Restate each of the lines below word for word and drop every picture.

┄┄┄┄┄┄

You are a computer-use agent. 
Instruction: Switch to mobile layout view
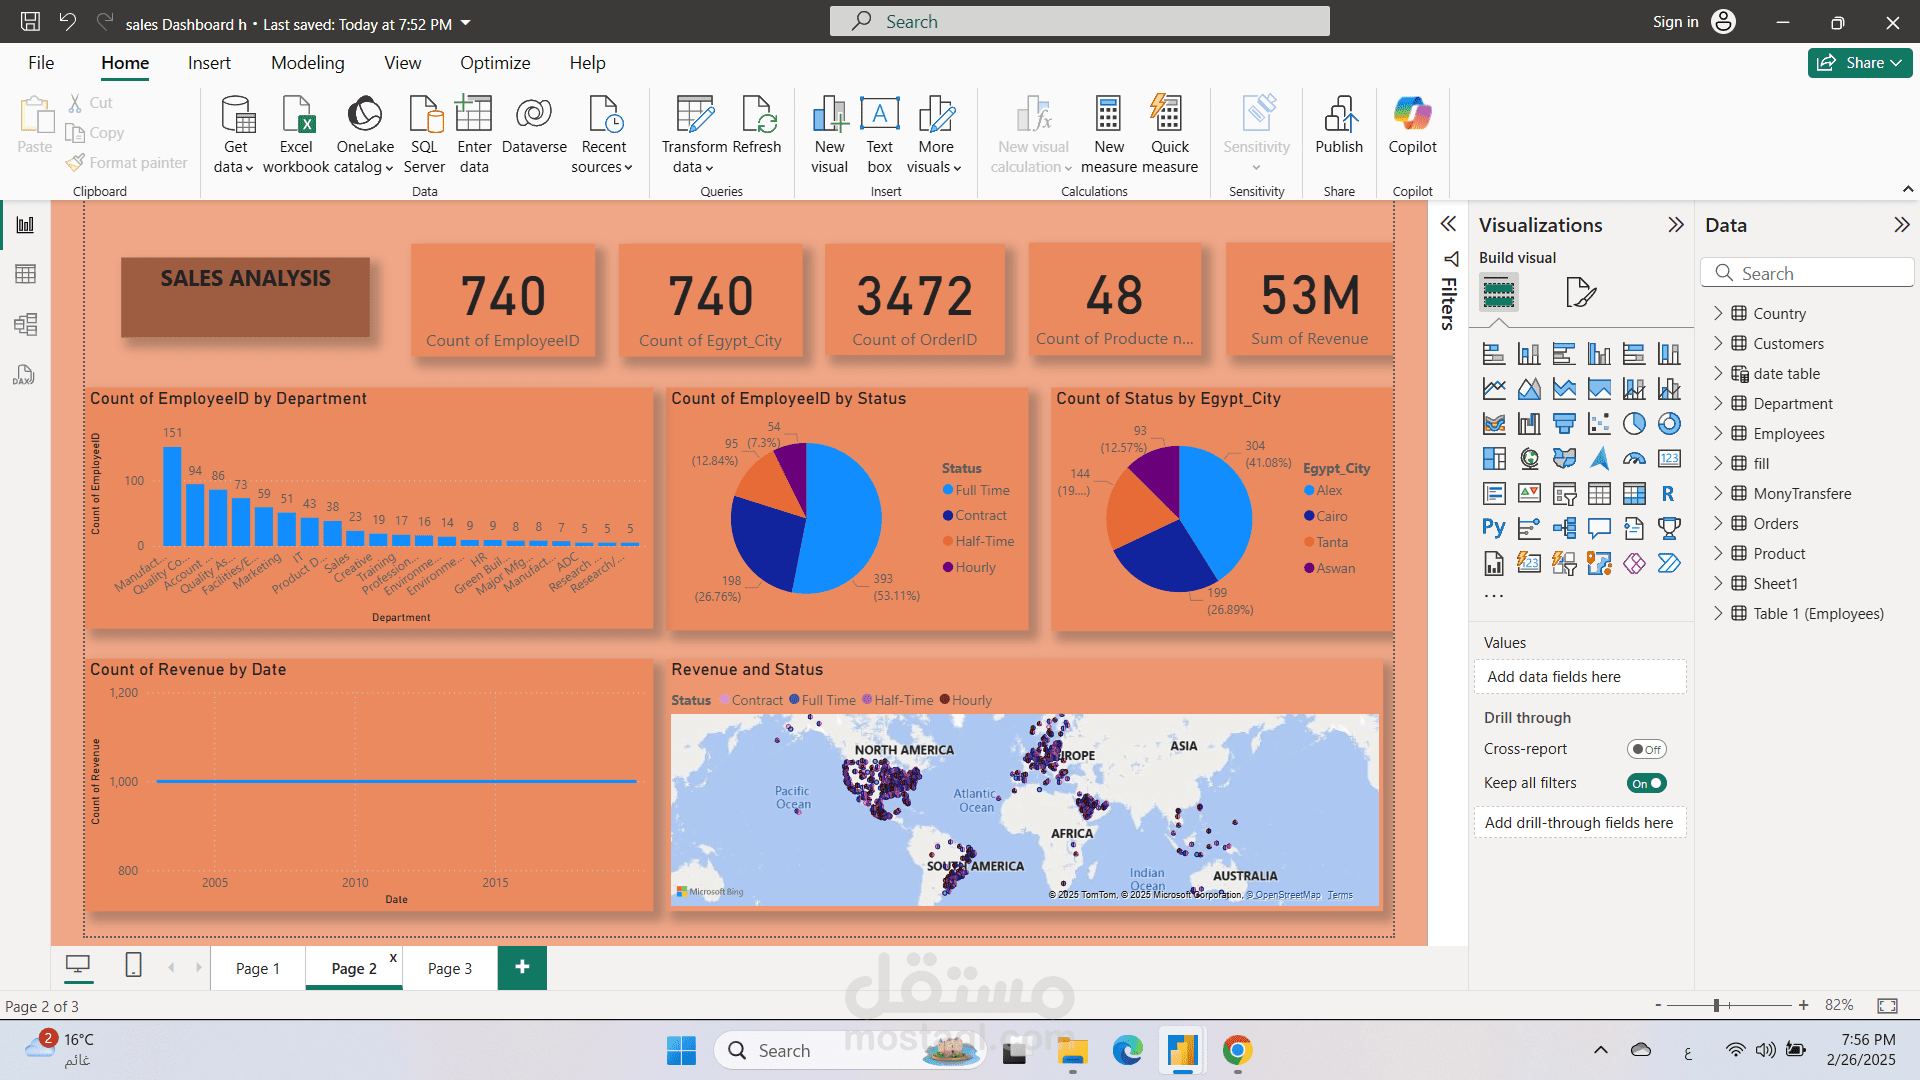coord(133,965)
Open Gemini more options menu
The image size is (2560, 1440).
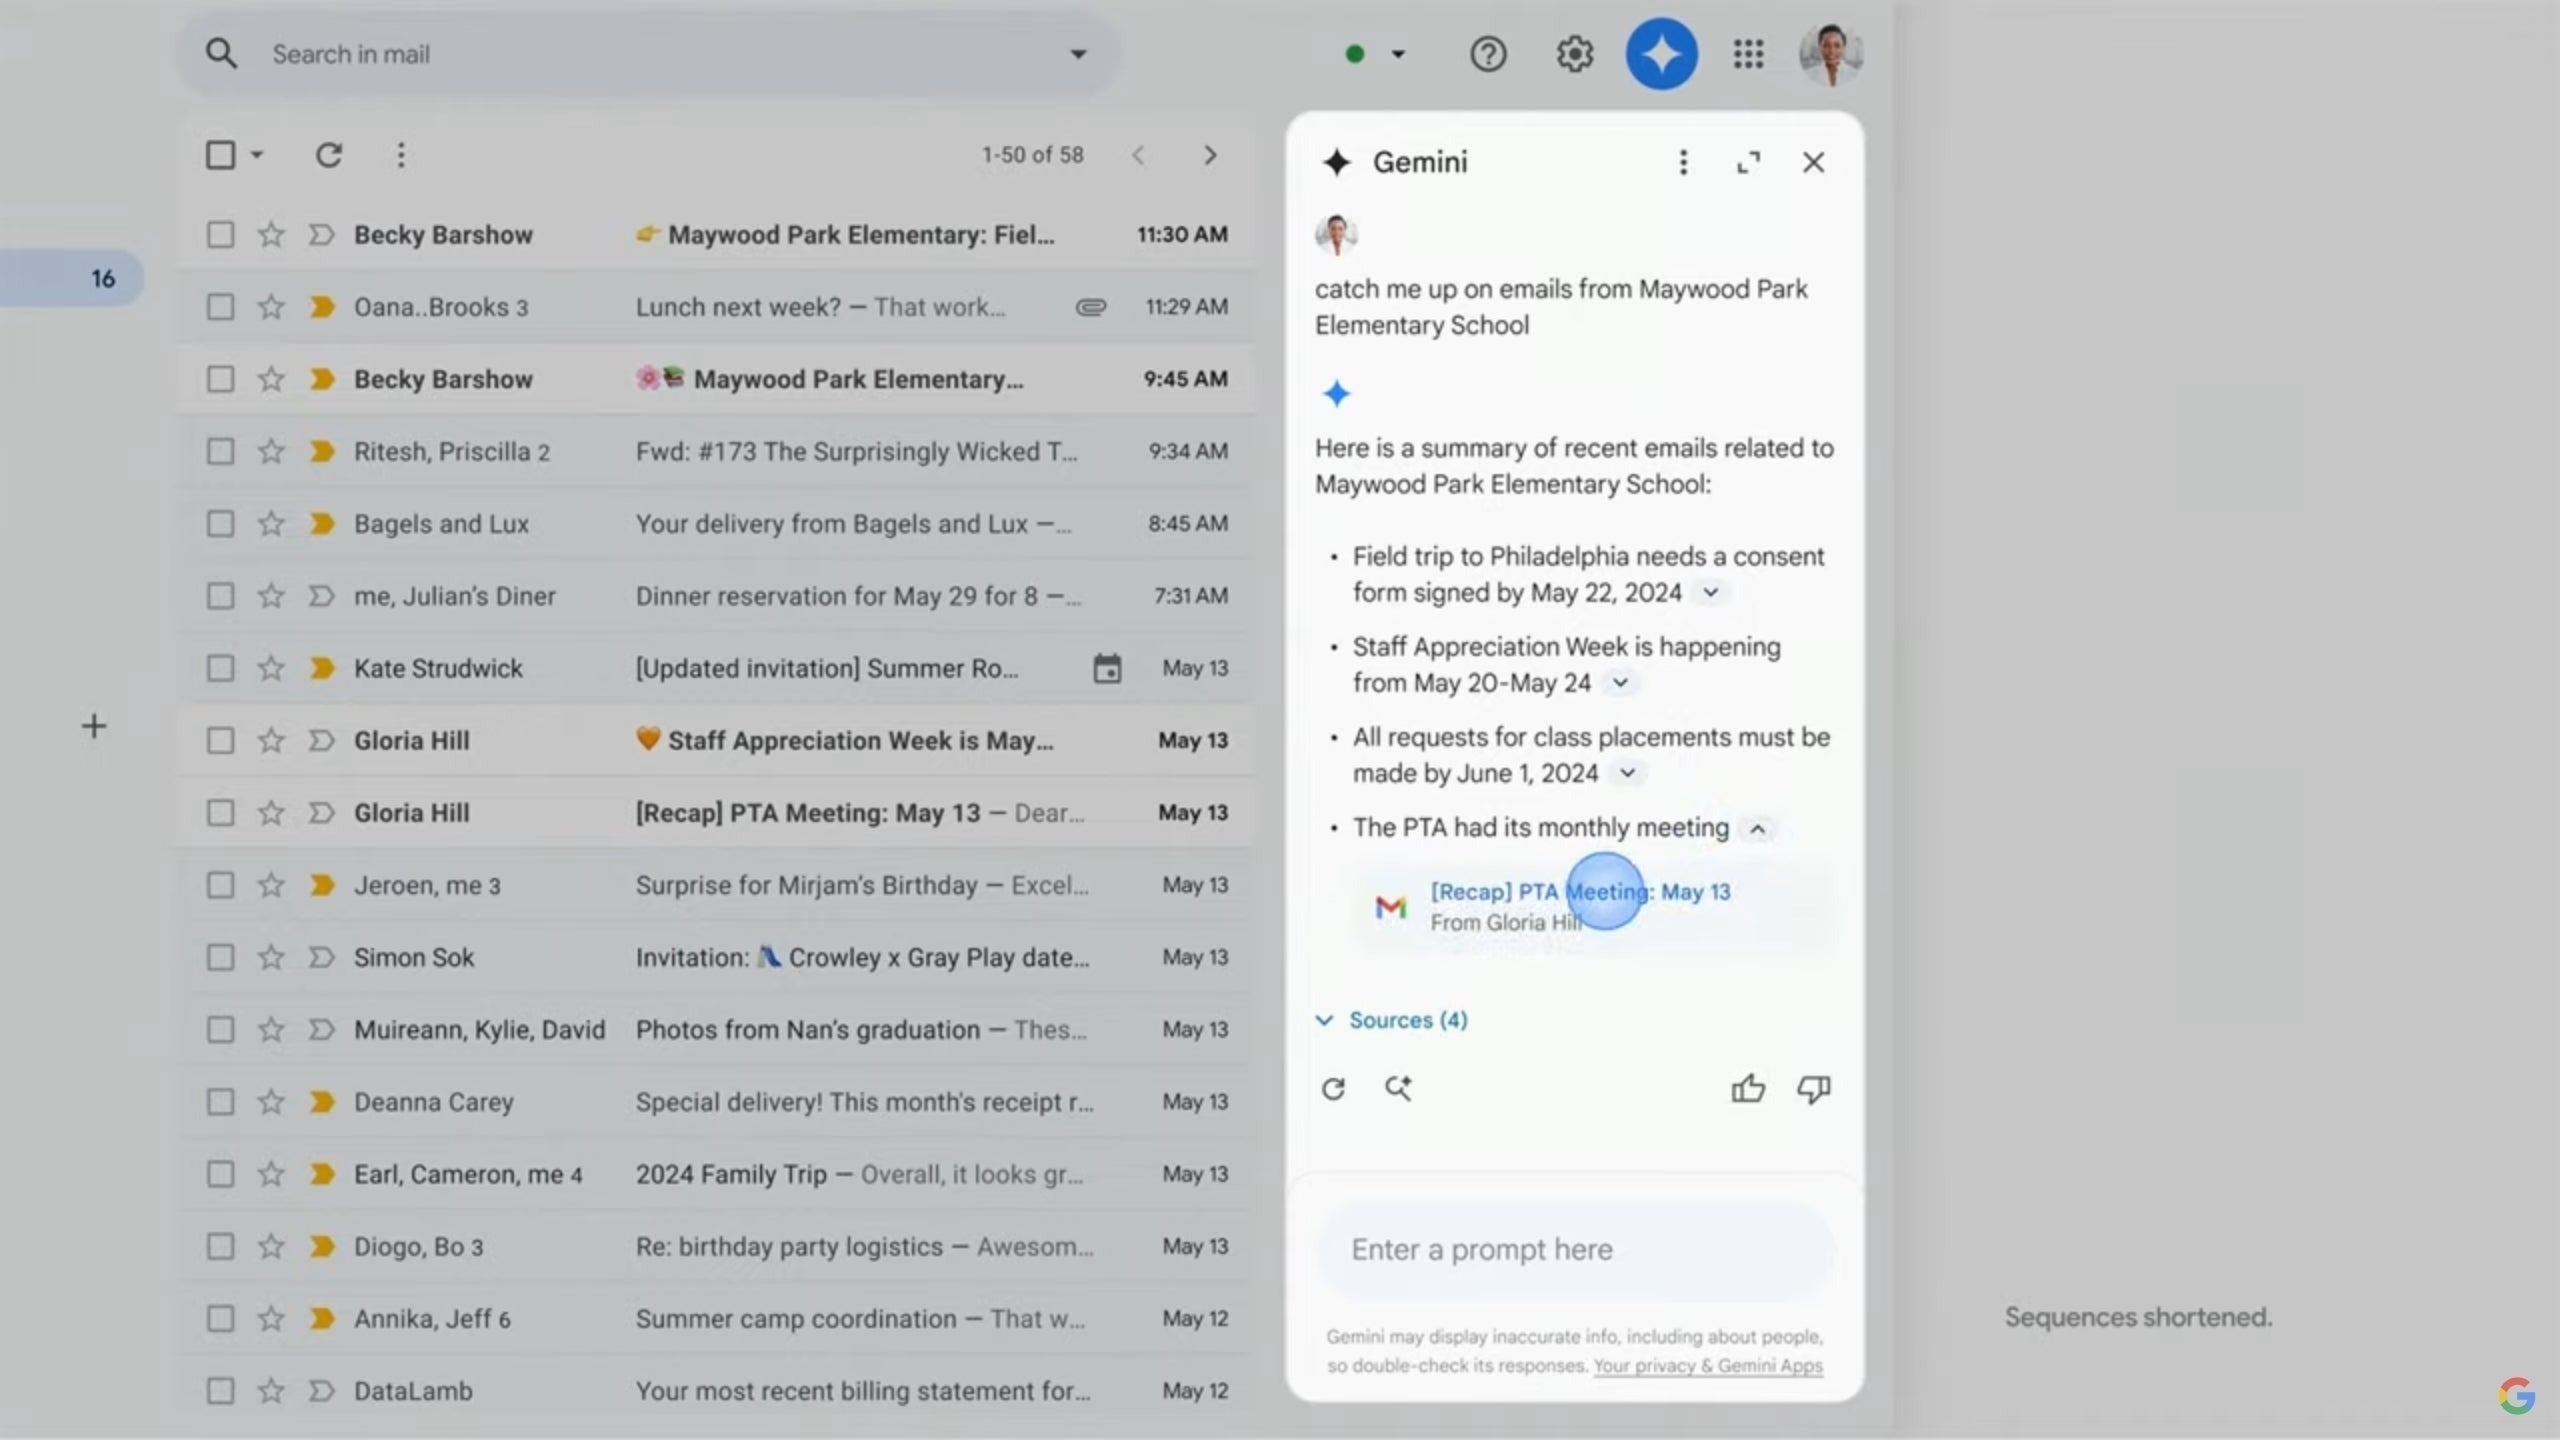pos(1684,162)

┄┄┄┄┄┄

Solution for this problem:
You are a computer-use agent. 
Instruction: Switch to mobile layout view
coord(133,965)
Open Gemini more options menu
The image size is (2560, 1440).
pos(1684,162)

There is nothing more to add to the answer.